NC Commissioner Steve Troxler: Research on Purple Carrots

There is some interesting research work going on in the state on purple carrots that may lead to a potential market for farmers down the road. Some of the research efforts are looking at the carrots as a potential natural dye, which could be a new market.

  • The department has been funding projects looking at bioenergy ideas as well as new and emerging crops, thanks to the General Assembly.
  • Annually, we have funded $1 million in research projects in these specific areas with the hope that this research could lead to new opportunities for farmers. Half of the funding goes to bioenergy crops and half go to new and emerging crop research.
  • Bringing a new crop to market typically takes a lot of trying and failing and trying again and trying again and trying again. It takes considerable time to develop new plant varieties and sometimes even new production practices.
  • Research evaluates things like pests, weed control, harvest techniques, planting techniques to offer best practice information to farmers who decide to plant a new crop.
  • One of the funded projects that seems to hold promise is the production of purple carrots with the potential to grow them for natural dyes.
  • There is growing interest in natural dyes, especially after the European Union established new rules about dyes.

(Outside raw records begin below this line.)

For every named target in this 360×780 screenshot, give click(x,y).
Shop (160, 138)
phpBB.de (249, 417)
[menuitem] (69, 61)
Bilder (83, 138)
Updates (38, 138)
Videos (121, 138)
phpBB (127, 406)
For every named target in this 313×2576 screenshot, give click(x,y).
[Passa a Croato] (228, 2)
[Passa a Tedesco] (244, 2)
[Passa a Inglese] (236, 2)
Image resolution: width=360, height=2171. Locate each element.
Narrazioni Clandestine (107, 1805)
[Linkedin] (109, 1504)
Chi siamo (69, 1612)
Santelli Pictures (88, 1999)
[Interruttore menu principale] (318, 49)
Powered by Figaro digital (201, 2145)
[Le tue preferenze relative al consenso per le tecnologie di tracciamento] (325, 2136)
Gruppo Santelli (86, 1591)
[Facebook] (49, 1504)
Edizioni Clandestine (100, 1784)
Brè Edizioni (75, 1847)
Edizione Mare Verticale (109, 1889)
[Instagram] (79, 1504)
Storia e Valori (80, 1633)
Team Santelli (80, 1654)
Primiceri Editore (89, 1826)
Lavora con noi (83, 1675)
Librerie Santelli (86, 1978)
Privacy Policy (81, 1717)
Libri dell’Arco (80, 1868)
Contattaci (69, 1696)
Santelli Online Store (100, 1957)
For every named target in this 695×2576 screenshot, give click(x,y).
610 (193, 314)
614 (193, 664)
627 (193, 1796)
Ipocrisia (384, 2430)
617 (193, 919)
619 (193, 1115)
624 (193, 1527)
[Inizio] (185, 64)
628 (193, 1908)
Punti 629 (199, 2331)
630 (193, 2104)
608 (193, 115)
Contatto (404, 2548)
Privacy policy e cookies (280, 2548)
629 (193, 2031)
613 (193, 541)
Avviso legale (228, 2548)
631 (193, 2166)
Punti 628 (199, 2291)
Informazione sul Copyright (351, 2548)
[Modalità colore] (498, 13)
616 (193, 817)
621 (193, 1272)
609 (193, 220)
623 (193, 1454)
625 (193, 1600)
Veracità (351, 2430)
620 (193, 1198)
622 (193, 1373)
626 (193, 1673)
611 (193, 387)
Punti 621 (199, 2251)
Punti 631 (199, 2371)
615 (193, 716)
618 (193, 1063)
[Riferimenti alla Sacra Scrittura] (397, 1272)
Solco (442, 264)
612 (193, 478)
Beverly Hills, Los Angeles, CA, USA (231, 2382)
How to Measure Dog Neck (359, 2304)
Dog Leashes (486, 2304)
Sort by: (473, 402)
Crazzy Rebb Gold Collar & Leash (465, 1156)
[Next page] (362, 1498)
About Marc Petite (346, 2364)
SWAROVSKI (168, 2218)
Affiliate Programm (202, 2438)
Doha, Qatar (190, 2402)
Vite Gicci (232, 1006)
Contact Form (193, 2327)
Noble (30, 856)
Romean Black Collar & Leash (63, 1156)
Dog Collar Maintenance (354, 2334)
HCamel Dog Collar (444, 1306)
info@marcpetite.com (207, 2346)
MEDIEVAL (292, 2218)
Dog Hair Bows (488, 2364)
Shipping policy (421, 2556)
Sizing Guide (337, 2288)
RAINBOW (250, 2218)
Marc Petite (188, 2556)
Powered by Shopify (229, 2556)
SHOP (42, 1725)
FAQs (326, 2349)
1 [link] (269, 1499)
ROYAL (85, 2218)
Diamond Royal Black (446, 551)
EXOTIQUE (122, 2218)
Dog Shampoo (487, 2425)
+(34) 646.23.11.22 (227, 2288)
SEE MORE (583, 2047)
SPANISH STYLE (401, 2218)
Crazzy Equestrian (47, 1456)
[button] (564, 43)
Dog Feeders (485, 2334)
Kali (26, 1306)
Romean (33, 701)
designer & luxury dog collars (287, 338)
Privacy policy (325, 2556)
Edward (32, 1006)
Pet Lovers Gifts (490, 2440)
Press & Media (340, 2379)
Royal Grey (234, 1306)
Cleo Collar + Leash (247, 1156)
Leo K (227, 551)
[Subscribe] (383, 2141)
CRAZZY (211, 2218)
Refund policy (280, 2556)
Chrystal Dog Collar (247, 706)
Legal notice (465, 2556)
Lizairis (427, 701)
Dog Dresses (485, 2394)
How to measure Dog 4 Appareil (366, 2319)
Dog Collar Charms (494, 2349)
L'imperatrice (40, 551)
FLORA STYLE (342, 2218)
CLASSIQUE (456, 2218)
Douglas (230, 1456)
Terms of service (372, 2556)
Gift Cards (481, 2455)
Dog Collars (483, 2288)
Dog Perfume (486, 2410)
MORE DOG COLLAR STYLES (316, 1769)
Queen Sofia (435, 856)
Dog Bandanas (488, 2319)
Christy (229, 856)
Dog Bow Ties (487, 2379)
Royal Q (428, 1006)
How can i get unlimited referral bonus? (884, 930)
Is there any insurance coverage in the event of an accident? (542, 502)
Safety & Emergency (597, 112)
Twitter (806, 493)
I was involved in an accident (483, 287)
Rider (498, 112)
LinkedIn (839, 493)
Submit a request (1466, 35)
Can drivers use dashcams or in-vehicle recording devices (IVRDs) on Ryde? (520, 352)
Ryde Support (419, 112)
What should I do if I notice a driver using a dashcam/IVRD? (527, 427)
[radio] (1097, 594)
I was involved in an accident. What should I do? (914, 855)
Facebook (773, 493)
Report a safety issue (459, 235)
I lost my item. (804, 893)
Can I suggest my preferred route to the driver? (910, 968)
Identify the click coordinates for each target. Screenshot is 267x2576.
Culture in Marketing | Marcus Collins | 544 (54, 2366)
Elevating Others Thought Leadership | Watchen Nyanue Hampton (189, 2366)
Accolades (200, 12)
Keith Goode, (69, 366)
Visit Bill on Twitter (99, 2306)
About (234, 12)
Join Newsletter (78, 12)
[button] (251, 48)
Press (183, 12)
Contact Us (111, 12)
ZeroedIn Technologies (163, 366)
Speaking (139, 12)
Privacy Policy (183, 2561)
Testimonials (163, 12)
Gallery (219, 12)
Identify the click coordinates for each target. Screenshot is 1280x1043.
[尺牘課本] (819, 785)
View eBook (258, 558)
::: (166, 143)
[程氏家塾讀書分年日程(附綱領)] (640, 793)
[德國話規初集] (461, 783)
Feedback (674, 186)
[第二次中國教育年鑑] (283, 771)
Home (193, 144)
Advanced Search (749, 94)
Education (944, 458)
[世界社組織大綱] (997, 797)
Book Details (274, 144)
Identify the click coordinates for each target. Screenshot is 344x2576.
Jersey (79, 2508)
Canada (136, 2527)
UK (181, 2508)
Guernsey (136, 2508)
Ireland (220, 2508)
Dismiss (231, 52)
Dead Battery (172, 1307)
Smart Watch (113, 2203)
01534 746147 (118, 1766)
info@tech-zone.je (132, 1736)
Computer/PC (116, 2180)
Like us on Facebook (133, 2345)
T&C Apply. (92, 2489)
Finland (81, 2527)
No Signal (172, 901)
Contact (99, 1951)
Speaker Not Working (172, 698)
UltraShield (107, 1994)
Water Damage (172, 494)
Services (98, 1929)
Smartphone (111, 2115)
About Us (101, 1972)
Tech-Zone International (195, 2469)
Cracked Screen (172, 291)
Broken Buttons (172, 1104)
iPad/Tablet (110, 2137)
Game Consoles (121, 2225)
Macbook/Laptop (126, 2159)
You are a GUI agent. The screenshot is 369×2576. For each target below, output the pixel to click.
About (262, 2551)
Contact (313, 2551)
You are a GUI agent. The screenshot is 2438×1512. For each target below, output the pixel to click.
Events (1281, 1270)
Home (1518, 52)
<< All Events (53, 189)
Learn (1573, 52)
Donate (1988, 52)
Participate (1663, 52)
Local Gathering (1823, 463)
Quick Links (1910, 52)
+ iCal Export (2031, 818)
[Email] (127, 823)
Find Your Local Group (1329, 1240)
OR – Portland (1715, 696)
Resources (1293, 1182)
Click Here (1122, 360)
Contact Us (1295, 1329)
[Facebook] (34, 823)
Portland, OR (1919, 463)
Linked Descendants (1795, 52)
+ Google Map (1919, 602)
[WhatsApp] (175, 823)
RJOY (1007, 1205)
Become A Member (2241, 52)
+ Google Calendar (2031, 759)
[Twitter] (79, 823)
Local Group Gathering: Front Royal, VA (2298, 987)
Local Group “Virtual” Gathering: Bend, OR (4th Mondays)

The idea is that purple carrots could eventually provide a natural purple dye.
  • We have research trials on several research station sites and the N.C. Biotechnology Center has partnered on this project as well to further try to develop this economically, and there are companies interested in this research and developing additional trials for purple carrots.
  • In addition, the N.C. Food Innovation Lab in Kannapolis has evaluated the qualities of each colorant produced to determine which would be best suited for companies to use.
  • I think it is exciting to have business interest in this project and the collaboration among so many partner groups.
  • I hope this collaboration may lead to a market opportunity for farmers soon.
  • In addition to dyes, research indicates there could be other markets for purple carrots, including being a colorful alternative fresh vegetable.
  • Other new and emerging crop projects that received funding this year include hemp, purple sweet potatoes, Oriental crisp-flesh melons (similar to a Sprite melon that is no longer available), Goumi berries, ethnic crops and muscadines.
  • Hopefully, we have some good results with these crops in the very near future.